During this cold season, many people may find that their favorite cold medication is not packing the punch it used to.
An active ingredient in many cold medications -- the decongestant pseudoephedrine -- is no longer allowed in drugstore aisles because in large quantities it can be used to make the illegal drug methamphetamine.
"If you are in a convenience store, a grocery store, an airport, you are not going to be able to get the decongestant that is actually effective," said Dr. Leslie Hendeles of the University of Florida.
The Food and Drug Administration now requires pharmacies to keep medications with pseudoephedrine behind the counter and available only with photo ID and signature.

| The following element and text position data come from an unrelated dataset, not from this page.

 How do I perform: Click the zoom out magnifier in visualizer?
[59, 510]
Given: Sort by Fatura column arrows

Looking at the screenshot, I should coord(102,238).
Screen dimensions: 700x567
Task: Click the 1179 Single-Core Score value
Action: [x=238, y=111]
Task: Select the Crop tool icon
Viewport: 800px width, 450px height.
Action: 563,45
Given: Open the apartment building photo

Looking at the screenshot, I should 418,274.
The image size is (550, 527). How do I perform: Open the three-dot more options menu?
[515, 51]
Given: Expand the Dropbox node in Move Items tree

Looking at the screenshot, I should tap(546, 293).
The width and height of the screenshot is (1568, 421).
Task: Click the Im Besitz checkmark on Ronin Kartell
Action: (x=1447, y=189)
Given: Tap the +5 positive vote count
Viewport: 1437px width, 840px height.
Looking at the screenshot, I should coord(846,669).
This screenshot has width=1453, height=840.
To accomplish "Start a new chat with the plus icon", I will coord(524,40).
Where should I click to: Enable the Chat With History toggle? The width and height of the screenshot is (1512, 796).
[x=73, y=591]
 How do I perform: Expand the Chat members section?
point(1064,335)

Many consumers using pseudoephedrine-based medicine for perfectly legal reasons find the new regulations excessive and inconvenient.
"I was aggravated because I use Sudafed all the time. I felt like I was buying an illegal substance or narcotic," said one female drugstore customer.
Some cold medicine manufacturers have changed their formula to keep their products on the shelves and now use an ingredient called phenylephrine, which many say doesn't work as well and must be taken more often.
"For some people, there have been complaints that it doesn't last quite as long, doesn't work quite as well as pseudoephedrine," said David Morgan of the American Pharmacists Association.
Other manufacturers, like the makers of Claritin-D, stuck with their original product, even if it meant being put behind pharmacy counters.
Jared Bughough, whose 1-year-old son was congested with a heavy cough, was looking for something to ease his symptoms. Now the choices are severely limited. .
"They used to make Sudafed drops, which now they don't have over the counter anymore. There is really no alternative," said one drugstore pharmacist.
Drug companies stand by the new products.
McNneil Healthcare, which makes Tylenol cold medication, said both the old and new drugs "have been found safe and effective ingredients by the FDA."
Many people, however, are still coughing their way through winter.
ABC News medical editor Dr. Tim Johnson has some tips on dealing with colds this winter.
Remember that you can still get products with pseudoephedrine. You just have to ask your pharmacist.
If your main symptom is nasal decongestion, you can try drops and sprays such as Afrin, which often work faster than oral medication. You can only use them for three days, or you can get what is called decongestive rebound.
Elevate your head while lying down.
Drink plenty of fluids.
Use a saline rinse.
Inhale steam from a hot shower, vaporizer or kettle.
There is a new product called Zicam, a popular gel-based zinc. In labs, it's been shown to suppress the cold virus. Some people use it by putting it on a cotton-tipped swab and applying it to the inside of their nose.